The records START

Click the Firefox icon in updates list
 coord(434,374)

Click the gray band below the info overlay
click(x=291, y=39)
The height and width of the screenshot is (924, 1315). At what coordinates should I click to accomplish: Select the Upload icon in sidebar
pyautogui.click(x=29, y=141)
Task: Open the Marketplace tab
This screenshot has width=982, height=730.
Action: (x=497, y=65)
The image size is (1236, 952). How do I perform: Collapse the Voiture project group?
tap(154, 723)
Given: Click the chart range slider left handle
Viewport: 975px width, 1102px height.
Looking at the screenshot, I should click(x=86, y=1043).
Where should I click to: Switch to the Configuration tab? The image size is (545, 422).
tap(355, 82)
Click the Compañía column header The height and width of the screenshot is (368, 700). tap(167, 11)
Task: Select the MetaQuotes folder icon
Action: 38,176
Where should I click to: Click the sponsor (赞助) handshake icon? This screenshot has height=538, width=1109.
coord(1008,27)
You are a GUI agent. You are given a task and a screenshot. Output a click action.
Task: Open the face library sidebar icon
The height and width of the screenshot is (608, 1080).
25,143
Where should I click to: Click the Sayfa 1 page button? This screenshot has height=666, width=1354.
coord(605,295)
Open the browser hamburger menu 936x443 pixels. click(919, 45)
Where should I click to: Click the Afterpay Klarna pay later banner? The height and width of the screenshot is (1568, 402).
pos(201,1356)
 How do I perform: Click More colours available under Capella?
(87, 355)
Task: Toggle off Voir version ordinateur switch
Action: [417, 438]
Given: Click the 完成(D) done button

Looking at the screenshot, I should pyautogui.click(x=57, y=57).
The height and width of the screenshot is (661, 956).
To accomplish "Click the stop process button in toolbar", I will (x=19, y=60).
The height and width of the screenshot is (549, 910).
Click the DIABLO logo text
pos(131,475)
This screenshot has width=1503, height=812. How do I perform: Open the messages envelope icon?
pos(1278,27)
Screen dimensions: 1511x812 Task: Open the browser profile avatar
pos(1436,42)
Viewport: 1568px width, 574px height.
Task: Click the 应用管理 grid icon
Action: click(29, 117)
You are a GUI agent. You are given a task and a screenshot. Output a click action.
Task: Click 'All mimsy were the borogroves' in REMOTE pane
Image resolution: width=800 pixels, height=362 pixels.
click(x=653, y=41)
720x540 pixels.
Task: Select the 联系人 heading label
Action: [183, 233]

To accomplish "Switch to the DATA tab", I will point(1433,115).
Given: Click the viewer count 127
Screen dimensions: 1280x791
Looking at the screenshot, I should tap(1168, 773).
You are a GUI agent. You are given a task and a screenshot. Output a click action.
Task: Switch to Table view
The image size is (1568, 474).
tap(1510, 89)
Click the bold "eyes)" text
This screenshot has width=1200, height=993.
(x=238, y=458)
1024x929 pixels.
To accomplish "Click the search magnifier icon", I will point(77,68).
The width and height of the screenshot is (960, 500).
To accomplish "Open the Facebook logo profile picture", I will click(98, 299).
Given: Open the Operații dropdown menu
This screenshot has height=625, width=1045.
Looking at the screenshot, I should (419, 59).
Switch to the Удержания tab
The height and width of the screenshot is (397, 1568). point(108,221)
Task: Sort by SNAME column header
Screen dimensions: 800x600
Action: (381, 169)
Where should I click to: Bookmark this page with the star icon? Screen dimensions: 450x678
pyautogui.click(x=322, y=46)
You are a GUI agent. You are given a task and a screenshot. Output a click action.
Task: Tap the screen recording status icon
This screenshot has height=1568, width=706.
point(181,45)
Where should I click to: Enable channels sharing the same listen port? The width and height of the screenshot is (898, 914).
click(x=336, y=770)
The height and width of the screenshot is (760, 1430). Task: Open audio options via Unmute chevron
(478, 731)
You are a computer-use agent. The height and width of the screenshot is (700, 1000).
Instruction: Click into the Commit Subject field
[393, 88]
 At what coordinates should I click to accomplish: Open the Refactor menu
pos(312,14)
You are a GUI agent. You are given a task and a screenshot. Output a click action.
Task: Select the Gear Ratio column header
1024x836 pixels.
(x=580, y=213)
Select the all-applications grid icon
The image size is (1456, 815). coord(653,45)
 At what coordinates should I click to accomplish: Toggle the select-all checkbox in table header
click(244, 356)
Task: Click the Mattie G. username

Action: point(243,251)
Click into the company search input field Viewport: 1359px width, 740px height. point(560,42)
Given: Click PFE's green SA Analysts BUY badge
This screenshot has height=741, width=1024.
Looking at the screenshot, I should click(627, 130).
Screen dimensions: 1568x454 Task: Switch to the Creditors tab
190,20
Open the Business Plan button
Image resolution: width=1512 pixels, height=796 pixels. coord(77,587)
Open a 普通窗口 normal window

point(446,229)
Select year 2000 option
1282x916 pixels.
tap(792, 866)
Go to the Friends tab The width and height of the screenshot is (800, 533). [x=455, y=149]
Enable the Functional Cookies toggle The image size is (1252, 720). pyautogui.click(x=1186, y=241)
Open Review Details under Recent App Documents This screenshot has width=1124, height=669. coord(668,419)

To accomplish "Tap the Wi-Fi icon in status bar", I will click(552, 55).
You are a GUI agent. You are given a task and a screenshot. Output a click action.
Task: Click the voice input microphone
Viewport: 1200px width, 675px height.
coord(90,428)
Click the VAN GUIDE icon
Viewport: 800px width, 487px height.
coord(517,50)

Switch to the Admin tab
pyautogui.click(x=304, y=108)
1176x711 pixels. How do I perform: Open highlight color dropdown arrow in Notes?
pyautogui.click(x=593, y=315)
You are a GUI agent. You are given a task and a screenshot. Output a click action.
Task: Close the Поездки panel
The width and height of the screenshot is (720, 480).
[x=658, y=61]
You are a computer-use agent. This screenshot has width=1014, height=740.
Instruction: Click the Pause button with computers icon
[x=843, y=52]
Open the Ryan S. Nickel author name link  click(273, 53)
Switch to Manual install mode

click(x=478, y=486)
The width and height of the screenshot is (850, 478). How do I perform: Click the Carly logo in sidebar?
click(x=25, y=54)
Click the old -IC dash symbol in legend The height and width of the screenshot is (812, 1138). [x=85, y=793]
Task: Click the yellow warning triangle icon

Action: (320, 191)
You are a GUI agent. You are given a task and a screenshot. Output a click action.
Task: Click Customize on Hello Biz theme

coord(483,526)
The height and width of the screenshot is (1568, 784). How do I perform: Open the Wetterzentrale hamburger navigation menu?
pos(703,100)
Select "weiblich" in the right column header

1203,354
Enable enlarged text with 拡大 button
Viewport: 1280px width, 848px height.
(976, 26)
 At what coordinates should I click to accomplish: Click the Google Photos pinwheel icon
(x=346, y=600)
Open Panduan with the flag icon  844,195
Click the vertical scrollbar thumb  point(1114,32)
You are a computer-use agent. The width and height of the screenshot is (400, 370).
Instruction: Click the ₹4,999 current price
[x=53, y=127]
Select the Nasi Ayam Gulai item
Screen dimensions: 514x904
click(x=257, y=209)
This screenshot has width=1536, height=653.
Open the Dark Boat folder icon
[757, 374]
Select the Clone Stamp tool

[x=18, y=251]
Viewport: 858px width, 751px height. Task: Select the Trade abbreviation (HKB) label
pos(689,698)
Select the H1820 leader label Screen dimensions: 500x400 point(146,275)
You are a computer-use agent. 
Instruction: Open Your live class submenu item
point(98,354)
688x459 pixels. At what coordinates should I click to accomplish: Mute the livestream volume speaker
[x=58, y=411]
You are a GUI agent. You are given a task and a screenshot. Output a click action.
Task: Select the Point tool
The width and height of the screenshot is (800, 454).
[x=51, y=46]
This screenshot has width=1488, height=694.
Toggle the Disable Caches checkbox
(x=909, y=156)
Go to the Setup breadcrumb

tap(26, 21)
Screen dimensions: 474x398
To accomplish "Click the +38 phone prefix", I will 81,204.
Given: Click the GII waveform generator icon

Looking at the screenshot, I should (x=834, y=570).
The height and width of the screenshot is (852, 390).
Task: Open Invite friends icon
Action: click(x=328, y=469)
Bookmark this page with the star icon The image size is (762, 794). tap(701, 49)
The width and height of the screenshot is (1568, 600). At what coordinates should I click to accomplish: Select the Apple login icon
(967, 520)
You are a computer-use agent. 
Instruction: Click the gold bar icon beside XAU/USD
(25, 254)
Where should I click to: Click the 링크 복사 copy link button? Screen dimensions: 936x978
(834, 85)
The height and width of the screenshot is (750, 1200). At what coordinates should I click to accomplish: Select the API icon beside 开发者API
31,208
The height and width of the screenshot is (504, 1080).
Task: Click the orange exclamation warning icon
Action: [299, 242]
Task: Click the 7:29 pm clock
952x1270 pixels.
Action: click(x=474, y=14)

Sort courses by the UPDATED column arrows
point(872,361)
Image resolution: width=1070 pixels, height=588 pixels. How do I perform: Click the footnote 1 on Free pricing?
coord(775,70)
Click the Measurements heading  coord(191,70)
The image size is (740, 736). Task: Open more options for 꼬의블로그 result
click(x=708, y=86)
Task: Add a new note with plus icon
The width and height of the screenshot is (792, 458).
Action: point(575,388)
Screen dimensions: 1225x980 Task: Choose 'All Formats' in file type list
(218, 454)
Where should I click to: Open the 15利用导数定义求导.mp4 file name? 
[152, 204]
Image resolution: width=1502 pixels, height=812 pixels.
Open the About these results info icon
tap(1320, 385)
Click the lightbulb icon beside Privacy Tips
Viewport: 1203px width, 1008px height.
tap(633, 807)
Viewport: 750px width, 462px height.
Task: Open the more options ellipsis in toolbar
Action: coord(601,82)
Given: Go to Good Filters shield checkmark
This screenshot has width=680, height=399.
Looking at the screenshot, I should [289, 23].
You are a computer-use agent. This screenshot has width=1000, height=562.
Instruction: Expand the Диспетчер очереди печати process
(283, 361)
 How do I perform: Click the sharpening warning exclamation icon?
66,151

The records END

Give the count of lines in the listing where the word "status" occurs, with no further words.

2